TASK STATEMENT - Write out every line below that includes the word "agent".

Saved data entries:
──────────

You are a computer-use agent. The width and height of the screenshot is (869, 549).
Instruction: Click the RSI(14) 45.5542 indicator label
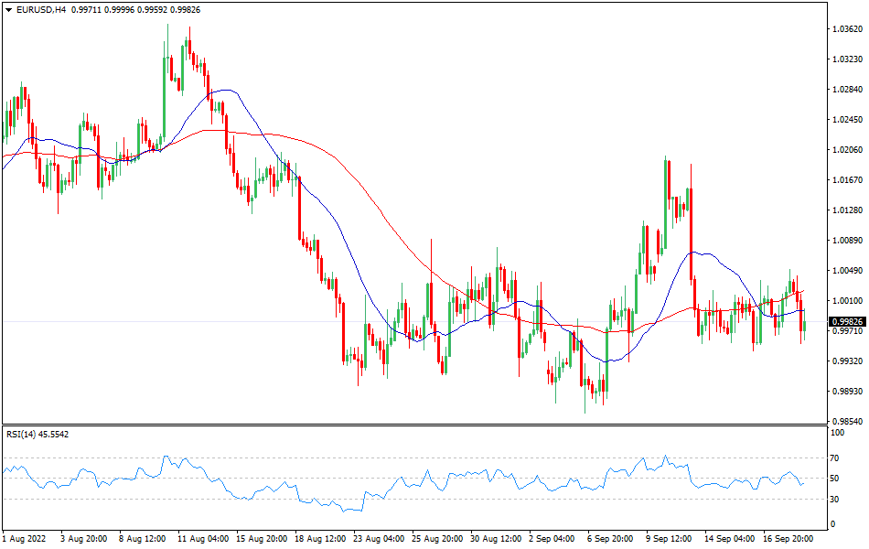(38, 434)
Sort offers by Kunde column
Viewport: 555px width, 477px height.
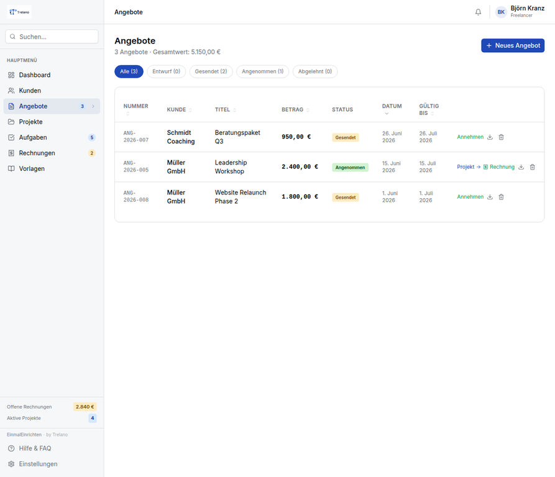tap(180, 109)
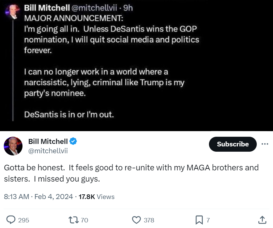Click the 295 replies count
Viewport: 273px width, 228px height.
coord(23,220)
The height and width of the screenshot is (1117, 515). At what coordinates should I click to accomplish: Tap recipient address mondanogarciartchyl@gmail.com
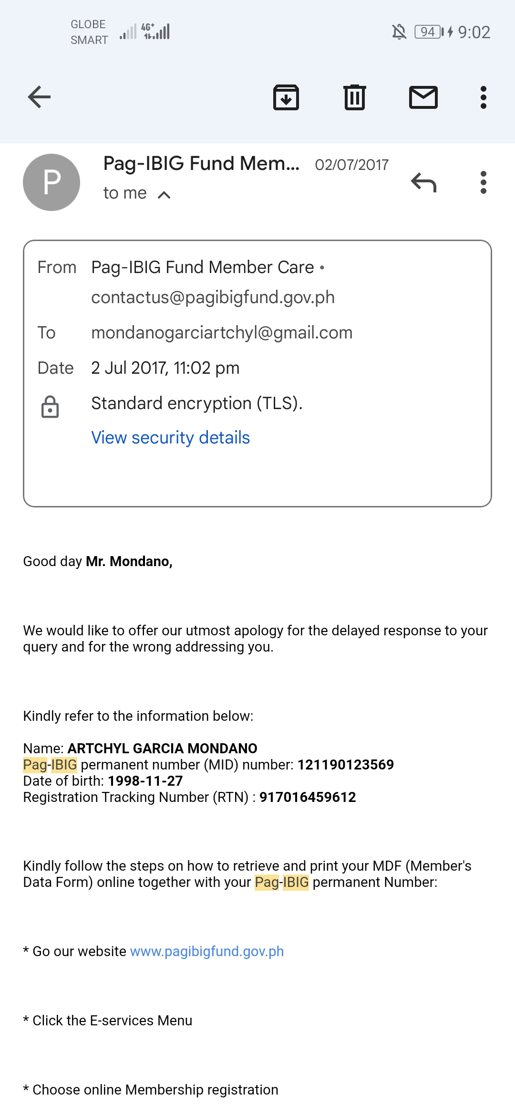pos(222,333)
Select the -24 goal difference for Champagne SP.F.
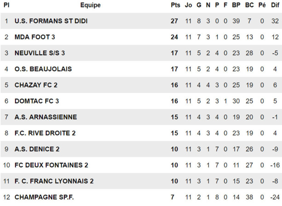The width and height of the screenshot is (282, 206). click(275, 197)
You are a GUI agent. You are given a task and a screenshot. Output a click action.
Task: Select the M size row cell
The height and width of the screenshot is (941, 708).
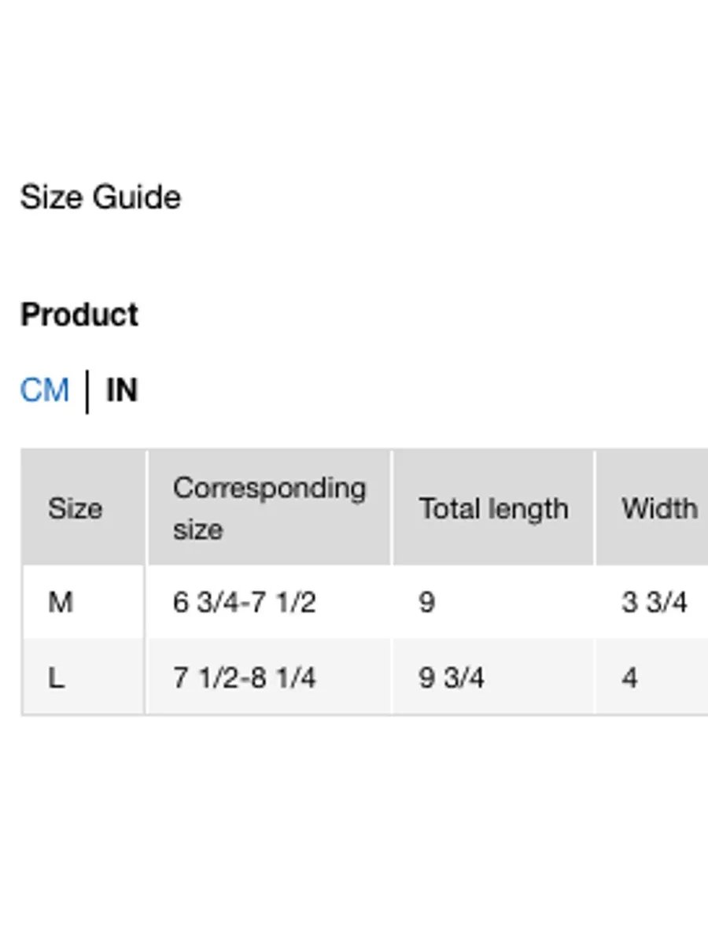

──────────

SOLUTION FOR THIS EXERCISE -
You are a computer-use agent. The width and height of the screenshot is (869, 549).
You are a GUI agent. You are given a task and a screenshot. Output a click action.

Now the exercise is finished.